И вновь над Идрисом Халилом смыкается темнота. Смыкается, будто разверстые воды над крошечной цирюльней и брадобреем, над его младшим сыном с подносом в руках, и очень долгое время я не вижу ничего, кроме этой темноты, где–то в глубинах которой едва различимо слышен то ли дождь, то ли бумажный трепет летящих календарных листов.
А вот и завершение этого сумбурного сна: целая шеренга сахарных голов, одна, две, три, в ярких бумажных обертках, каждая перевязана красной лентой. Они стоят на комоде. Рядом — серебряная сахарница с белыми конфетами ногул. Большая комната, устланная коврами, маленькие столики. Лицо Идриса Халила, рядом — улыбающееся — Мамеда Исрафила, потом еще каких–то людей, которых я не знаю. Появляется расшитое золотой нитью красное покрывало и белое полотнище: не то саван, не то простыня. С улицы слышны беспорядочные ружейные выстрелы, крики — пожалуй, что радостные, и где–то над всем этим — музыка. Все.
Катер выныривает из–за горизонта и на всех парах мчится назад, к затянутому туманами острову Пираллахы.
Все тот же сторожевой катер, все те же жадные чайки за кормой, свинцово–серое море, почти слившееся с небесами, и поначалу даже может показаться, что отплытие и возвращение — это один и тот же эпизод через короткую паузу, в котором изменился лишь вектор движения. На самом деле между отплытием и возвращением — три долгих месяца, долгих или, наверное, почти бесконечных для Идриса Халила, застрявшего где–то на половине дороги между жизнью и смертью.
Идрис–мореход возвращается на Пираллахы не один. Когда катер причаливает к деревянной пристани и рыжий Балагусейн торопливо поднимается по сходням, чтобы принять дедушкин багаж — два огромных чемодана и несколько тюков с одеждой и постельным бельем — на подмостках впервые появляется моя бабушка. Не та, которая могла, но так и не стала ею — Ругия–ханум, а моя действительная бабушка.

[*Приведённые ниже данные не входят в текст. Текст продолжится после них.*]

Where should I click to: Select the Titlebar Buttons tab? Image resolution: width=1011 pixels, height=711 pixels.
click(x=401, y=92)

На фотографии ничего необычного: белокожая молодая женщина с правильными чертами лица, с несколько тонкими губами, в строгом европейском платье, застегнутом под самое горло, на манер тех подчеркнуто пуританских униформ, что носили курсистки из мусульманской гимназии Тагиева. Волнистые волосы собраны на затылке в клубок. Судя по фотографии, ей чуть больше двадцати, и, как дочь Пророка, ее зовут Фатима.
Она стала женой Идриса Халила пожалуй что в самом конце декабря 1919 года. Ее отец и дядя со стороны матери были давними друзьями и партнерами Мамеда Исрафила по кондитерской торговле, имели свои бакалеи, мастерские по починке фаэтонов и еще что–то. Жили они ниже базара Угольщиков.

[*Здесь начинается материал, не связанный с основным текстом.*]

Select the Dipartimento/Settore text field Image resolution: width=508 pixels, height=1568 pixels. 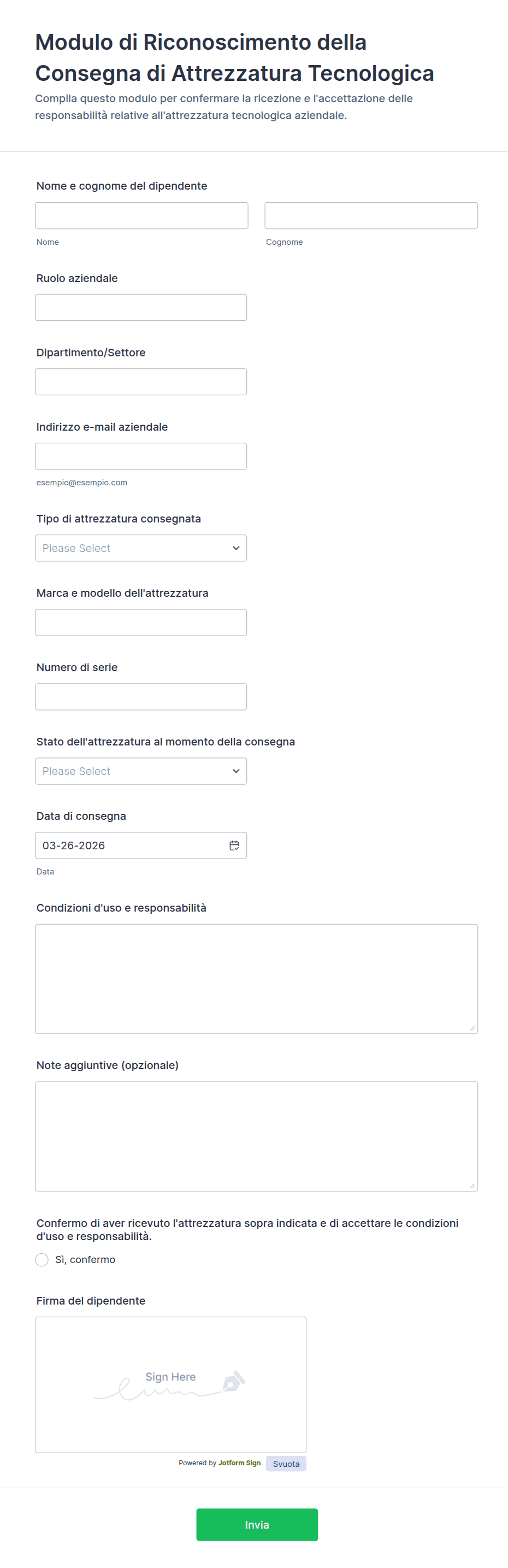tap(141, 381)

Я не застал Фатимы–ханум. Мы разминулись с ней буквально на месяц. Она умерла в январе 1965 года, я родился в феврале — в чернильный дождь. Говорят, что в последние недели перед смертью любимым ее занятием было гладить раздувшийся живот моей матери и тихо разговаривать со мной, пребывающим тогда еще в теплом водяном безмолвии чрева.
Я почти уверен, что это именно она нашептала мне мои первые сновидения.
А в тот день, 6 января 1920 года, Фатима–ханум стояла на покачивающейся палубе сторожевого катера рядом со своим мужем, и волосы ее были убраны под шелковый келагаи. И море, простирающееся вокруг, было неподвижно в ожидании дождя, и далеко на горизонте в закрученных спиралью тучах уже скользили молнии, и хохот чаек постепенно превратился в протяжный испуганный крик.